(Stored items)
((

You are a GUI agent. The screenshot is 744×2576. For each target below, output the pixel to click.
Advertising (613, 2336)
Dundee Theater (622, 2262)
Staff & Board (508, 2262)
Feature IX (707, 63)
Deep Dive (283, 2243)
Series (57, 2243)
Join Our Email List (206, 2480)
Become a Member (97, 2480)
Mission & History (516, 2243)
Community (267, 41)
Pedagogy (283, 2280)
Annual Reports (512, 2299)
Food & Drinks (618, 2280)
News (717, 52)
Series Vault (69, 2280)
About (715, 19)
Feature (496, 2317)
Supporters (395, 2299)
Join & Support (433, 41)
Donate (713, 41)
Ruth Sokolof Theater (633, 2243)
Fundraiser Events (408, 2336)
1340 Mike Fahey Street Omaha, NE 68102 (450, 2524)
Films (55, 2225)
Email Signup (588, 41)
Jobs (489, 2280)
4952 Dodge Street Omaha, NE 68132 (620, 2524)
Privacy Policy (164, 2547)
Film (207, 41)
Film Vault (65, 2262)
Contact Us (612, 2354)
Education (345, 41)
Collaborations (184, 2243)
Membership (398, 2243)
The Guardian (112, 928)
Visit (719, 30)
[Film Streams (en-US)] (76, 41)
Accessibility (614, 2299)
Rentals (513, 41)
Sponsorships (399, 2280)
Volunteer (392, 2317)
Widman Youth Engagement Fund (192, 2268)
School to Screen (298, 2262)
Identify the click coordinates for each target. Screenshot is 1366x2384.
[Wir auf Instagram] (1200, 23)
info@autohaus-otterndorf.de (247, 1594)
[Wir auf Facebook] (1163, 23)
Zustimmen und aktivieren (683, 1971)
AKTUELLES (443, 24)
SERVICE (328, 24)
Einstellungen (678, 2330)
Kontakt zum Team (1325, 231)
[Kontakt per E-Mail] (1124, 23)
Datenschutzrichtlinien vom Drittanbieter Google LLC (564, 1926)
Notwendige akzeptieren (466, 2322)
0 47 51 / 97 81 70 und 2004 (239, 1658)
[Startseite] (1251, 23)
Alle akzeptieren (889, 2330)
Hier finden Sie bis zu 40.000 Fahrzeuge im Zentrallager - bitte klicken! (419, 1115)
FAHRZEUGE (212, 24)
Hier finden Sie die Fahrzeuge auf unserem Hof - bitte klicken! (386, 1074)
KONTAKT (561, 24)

))

▶ _PROBLEM TO SOLVE_
Reproduce without change every line of the entries above, from the one containing "Contact Us (612, 2354)" through the last.

▶ _RESULT FOR THIS TASK_
Contact Us (612, 2354)
Education (345, 41)
Collaborations (184, 2243)
Membership (398, 2243)
The Guardian (112, 928)
Visit (719, 30)
[Film Streams (en-US)] (76, 41)
Accessibility (614, 2299)
Rentals (513, 41)
Sponsorships (399, 2280)
Volunteer (392, 2317)
Widman Youth Engagement Fund (192, 2268)
School to Screen (298, 2262)
Identify the click coordinates for each target. Screenshot is 1366x2384.
[Wir auf Instagram] (1200, 23)
info@autohaus-otterndorf.de (247, 1594)
[Wir auf Facebook] (1163, 23)
Zustimmen und aktivieren (683, 1971)
AKTUELLES (443, 24)
SERVICE (328, 24)
Einstellungen (678, 2330)
Kontakt zum Team (1325, 231)
[Kontakt per E-Mail] (1124, 23)
Datenschutzrichtlinien vom Drittanbieter Google LLC (564, 1926)
Notwendige akzeptieren (466, 2322)
0 47 51 / 97 81 70 und 2004 (239, 1658)
[Startseite] (1251, 23)
Alle akzeptieren (889, 2330)
Hier finden Sie bis zu 40.000 Fahrzeuge im Zentrallager - bitte klicken! (419, 1115)
FAHRZEUGE (212, 24)
Hier finden Sie die Fahrzeuge auf unserem Hof - bitte klicken! (386, 1074)
KONTAKT (561, 24)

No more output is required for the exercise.